BEGIN EXTRACT TO READ

I am making a spring boot app with a custom transactionManager with its own datasource like so. Btw I'm using hikariCP as the datasource
@Configuration
@EnableTransactionManagement
@EnableJpaRespositories(
basePackages = "..."
entityManagerFactoryRef = "..."
transactionManagerRef = "..."
)
public class myDataSourceConfigration {
@Bean
@Primary
@Configuration("myconfig.datasource")
public DataSourceProperties myconfigDataSourceProperties() {
return new DataSourceProperties();
}
@Bean
@Primary
@Configuration("myconfig.datasource.configurations")
public DataSource myconfigDataSource(){
return myconfigDataSourceProperties().initializeDataSourceBuilder().type(HikariDataSource.class).build;
}
@Bean
@Primary
public LocalContainerEntityManagerFactoryBean myconfigEntityManagerFactory(EntityManagerFactoryBuilder builder){
return builder
.dataSource(myconfigDataSource)
.packages(MyClass.class)
.build;
}
@Bean
@Primary
public PlatformTransactionManager myconfigTransactionManager(
final @Qualifier ("myconfigEntityManagerFactory")LocalContainerEntityManagerFactoryBean myconfigEntityManagerFactory){
return new JpaTransactionManager(myconfigEntityManagerFactory.getObject());
}
}
In my application.properties, I have these configurations
myconfig.datasource.url:url
myconfig.datasource.username:username
myconfig.datasource.password:password
myconfig.datasource.driverClassName:driverClass
Now this all works when its fine but the issue is when it doesn't work. For example, if I put the wrong password, hikari throws a connection pool exception but the app keeps running. I want the app to fail, throw an exception and shutdown but I am having trouble figuring that out. I tried adding another configuration called initializationFailTimeout like so myConfig.datasource.initializationFailTimeout:5000
but same issue, I see an exception but the app keeps running.

END EXTRACT TO READ
BEGIN EXTRACTED MATERIAL

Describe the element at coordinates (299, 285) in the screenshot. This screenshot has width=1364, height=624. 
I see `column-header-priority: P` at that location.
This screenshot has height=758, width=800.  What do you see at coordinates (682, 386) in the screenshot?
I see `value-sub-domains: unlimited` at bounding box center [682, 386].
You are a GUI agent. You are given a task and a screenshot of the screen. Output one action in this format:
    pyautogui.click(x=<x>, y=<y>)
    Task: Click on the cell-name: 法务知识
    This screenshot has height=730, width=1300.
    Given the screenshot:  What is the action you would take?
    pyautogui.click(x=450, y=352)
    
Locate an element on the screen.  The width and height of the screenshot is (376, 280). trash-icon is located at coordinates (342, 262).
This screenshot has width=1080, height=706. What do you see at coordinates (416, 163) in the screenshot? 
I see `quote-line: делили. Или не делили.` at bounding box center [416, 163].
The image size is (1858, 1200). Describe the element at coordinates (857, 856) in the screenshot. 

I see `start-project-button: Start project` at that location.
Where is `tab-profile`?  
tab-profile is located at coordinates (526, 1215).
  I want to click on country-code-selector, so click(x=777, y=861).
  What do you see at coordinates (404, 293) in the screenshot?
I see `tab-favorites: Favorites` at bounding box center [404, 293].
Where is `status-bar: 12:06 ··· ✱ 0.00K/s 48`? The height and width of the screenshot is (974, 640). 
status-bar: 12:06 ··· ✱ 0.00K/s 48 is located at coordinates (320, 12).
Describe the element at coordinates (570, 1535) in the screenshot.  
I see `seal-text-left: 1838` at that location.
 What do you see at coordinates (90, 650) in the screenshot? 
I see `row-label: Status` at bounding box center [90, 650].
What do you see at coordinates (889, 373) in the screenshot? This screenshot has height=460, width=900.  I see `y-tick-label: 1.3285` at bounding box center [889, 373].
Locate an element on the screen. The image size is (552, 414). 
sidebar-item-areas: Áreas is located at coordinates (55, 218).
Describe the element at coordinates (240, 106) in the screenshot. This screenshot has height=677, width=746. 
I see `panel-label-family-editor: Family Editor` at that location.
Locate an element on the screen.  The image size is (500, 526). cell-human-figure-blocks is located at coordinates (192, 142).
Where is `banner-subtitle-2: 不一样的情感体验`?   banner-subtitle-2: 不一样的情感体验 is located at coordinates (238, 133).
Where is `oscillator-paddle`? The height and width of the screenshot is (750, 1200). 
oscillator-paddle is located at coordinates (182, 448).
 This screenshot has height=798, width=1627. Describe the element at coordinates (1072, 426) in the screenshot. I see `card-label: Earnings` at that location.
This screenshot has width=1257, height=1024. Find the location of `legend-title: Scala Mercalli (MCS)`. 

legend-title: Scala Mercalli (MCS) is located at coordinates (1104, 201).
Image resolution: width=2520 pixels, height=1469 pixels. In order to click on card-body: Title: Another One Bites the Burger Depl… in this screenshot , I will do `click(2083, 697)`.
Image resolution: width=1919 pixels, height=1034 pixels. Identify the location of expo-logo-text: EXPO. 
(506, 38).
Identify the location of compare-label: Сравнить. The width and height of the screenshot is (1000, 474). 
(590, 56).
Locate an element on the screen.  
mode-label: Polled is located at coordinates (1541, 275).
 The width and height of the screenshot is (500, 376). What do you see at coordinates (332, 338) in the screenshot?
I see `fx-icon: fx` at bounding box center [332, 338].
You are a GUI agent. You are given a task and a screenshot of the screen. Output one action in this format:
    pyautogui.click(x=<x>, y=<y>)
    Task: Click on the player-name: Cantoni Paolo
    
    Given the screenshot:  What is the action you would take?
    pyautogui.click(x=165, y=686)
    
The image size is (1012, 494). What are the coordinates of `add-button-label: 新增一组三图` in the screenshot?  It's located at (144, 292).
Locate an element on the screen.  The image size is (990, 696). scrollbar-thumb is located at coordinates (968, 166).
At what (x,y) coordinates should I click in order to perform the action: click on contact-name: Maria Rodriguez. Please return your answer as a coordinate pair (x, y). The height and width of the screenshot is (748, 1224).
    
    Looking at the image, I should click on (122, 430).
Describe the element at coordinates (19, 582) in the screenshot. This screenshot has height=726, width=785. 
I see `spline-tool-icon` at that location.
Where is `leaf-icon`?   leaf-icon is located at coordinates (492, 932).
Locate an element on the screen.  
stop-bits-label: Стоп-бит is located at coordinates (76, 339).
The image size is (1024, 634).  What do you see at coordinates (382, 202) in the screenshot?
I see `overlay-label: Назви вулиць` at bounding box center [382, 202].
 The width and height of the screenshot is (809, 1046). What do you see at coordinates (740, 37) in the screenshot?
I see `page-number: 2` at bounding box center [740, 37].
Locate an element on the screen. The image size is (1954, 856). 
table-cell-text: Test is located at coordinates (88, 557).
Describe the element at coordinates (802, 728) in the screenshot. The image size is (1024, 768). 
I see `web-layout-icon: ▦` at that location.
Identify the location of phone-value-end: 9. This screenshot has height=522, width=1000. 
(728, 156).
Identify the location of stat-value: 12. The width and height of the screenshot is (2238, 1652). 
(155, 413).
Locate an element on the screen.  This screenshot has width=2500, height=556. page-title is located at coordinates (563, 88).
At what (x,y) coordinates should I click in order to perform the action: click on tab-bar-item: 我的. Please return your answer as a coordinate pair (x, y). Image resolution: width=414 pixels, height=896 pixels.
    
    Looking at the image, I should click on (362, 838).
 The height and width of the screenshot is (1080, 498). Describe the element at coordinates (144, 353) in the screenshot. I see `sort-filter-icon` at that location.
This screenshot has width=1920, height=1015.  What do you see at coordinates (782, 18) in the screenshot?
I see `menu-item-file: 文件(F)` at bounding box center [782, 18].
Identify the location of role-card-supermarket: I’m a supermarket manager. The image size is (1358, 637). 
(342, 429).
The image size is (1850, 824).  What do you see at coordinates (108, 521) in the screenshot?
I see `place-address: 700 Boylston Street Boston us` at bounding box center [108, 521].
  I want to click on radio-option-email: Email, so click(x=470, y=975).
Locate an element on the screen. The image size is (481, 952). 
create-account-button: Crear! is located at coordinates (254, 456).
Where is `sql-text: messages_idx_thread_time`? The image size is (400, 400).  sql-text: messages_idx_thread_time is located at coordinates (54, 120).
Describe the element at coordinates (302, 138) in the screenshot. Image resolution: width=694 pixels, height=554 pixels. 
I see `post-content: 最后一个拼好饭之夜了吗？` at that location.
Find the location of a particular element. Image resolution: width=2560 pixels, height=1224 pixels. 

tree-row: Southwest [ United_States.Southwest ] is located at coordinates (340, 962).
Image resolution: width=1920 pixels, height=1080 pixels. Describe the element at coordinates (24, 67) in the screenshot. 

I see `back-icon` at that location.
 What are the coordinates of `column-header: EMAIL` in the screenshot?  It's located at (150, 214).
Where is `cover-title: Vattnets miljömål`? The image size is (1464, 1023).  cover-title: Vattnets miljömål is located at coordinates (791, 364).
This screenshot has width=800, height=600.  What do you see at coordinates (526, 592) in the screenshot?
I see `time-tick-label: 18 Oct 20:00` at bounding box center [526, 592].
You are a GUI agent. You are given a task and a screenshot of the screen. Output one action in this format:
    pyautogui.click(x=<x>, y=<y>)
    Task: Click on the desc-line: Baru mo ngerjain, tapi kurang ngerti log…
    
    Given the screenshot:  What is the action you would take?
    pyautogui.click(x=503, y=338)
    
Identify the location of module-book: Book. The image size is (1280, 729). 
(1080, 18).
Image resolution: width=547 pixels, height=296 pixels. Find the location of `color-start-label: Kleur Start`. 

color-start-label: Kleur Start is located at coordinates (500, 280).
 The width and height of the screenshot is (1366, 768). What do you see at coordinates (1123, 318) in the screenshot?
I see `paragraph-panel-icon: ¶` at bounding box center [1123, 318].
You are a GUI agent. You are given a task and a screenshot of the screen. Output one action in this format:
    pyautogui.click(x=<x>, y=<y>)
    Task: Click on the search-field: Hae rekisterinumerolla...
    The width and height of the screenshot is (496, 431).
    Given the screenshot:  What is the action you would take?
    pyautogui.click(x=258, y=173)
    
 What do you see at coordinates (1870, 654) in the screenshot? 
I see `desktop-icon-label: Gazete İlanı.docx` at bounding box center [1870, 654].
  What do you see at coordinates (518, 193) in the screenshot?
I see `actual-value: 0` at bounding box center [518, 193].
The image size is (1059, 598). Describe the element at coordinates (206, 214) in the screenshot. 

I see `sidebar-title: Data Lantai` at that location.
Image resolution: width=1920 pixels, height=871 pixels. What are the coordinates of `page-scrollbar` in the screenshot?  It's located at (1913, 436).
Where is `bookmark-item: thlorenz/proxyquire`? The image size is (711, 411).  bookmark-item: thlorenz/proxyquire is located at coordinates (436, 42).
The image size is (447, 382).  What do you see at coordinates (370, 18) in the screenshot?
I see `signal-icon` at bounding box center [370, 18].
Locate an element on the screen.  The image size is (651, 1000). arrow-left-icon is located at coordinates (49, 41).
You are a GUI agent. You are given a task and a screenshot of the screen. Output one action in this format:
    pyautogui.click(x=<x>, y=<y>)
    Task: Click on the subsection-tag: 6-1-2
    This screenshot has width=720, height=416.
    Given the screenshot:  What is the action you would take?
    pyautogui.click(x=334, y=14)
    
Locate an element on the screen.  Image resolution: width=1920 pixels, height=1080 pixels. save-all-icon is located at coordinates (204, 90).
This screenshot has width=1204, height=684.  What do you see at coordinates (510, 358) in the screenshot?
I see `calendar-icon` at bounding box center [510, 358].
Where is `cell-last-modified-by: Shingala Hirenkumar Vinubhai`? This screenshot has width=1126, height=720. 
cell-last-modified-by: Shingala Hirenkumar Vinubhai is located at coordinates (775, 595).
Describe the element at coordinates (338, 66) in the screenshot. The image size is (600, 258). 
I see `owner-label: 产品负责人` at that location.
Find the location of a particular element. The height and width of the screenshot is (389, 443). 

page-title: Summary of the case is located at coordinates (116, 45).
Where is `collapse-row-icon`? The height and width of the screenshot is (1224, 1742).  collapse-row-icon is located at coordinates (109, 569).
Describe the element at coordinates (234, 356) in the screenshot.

END EXTRACTED MATERIAL

PARTS OF THE EXERCISE:
1/ In the Spring Boot datasource question, why did the writer add the initializationFailTimeout setting? Answer in one to three sentences.
2/ How would you render this sentence from the Spring Boot datasource question in Spanish: "I want the app to fail, throw an exception and shutdown but I am having trouble figuring that out."
3/ Can you resume the Spring Boot datasource question from where it stops?

RESPONSES:
1/ The writer added initializationFailTimeout to make the app fail, throw an exception and shut down when the datasource can't connect, such as when the password is wrong. Before, Hikari threw a connection pool exception but the app kept running.

2/ Quiero que la aplicación falle, lance una excepción y se apague, pero me está costando averiguar cómo hacerlo.

3/
Anyway on how to make spring boot fail fast when hikari throws a connection exception?
Thanks
I managed to fix it by initializing HikariConfig
bean first and then pass it into HikariDataSource
constructor:
@Bean("myDatasourceHikariConfig")
@ConfigurationProperties(prefix = "spring.datasource")
public HikariConfig hikariConfig() {
return new HikariConfig();
}
@Bean("myDatasource")
public DataSource myDataSource(@Qualifier("myDatasourceHikariConfig") HikariConfig hikariConfig) {
return new HikariDataSource(hikariConfig);
}
The corresponding part of application.properties
:
spring.datasource.jdbc-url: jdbc-url
spring.datasource.username: username
spring.datasource.password: WRONG
spring.datasource.driver-class-name: driver
spring.datasource.type: com.zaxxer.hikari.HikariDataSource
#Following are hikari specific properties
spring.datasource.initializationFailTimeout: 5000
spring.datasource.maximum-pool-size: 10
spring.datasource.minimum-idle: 1
spring.datasource.connection-timeout: 30000
spring.datasource.pool-name: datasource-pool
Note that all these properties are just with prefix spring.datasource
(I don't use spring.datasource.hikari
from DataSourceAutoConfiguration.class
).
Using DataSourceBuilder
for initializing datasource leads to exactly the same behavior as you described (the app throws an exception about the wrong password but continue to launch nevertheless). I confirm that it stops launching only when you don't have custom transaction manager etc.
I'm using Spring Boot 2.1.9 with HikariCP 3.2.0.